For more on overrides, see the PXGraph vs PXGraphExtension guide.

Performance on this screen

This screen's performance is dominated by three things:

  1. The number of lines (rows in the grid). 10 lines render instantly; 1,000 lines take 4 seconds; 10,000 lines take 30 seconds.
  2. The number of event handlers firing on each render. Every RowSelected on the lines fires per row per render.
  3. The number of PXSelect calls in those handlers. Each one is a database round-trip.
Profile, then optimise

Before you change anything, profile. Add timing logs to the event handlers, run the screen on production-scale data, and look at where the time goes. Optimising the wrong handler is the most expensive mistake.

For the full performance playbook, see the performance tuning guide and the SQL Server indexing guide.

Common customisation recipes

Three customisations I have implemented on this screen repeatedly, and the patterns they follow:

  1. Default the branch from the user. If the user is restricted to a single branch, default the branch field to that branch and hide the selector. Saves clicks, prevents misposting.
  2. Add a custom approval step. If the standard approval map does not match the business process, add a custom approval step. Configure in the workflow, then add a button on the toolbar that triggers it.
  3. Stamp an external reference. If the document is created from an external system (e-commerce, portal, EDI), set the UsrExternalRef field on creation. Use it as the idempotency key.
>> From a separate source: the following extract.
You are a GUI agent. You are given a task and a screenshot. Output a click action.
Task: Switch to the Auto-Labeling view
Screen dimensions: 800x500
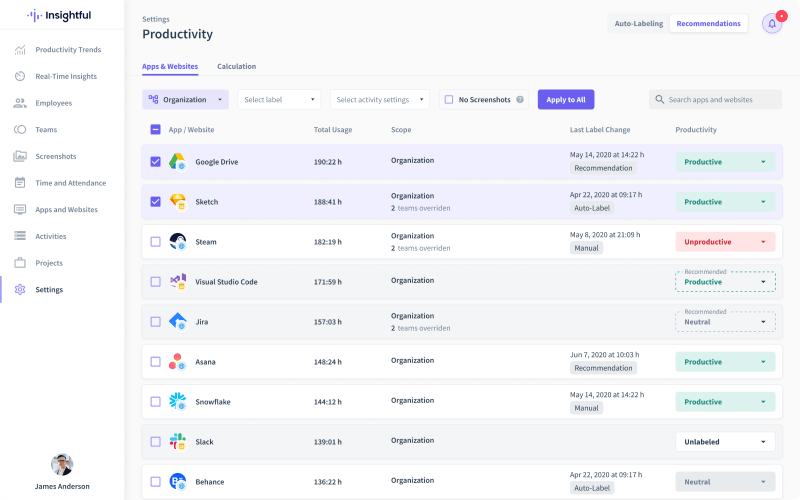pyautogui.click(x=638, y=23)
For related reading, see the graph extension patterns, the cache attach pitfalls, and the events explained.

Wrapping up

That is the screen, top to bottom. The patterns here apply to most document-entry screens in Acumatica — the same structure, the same lifecycle, the same customisation playbook. Internalise the pattern, and the next screen you are asked to customise will be a 2-day job instead of a 2-week job.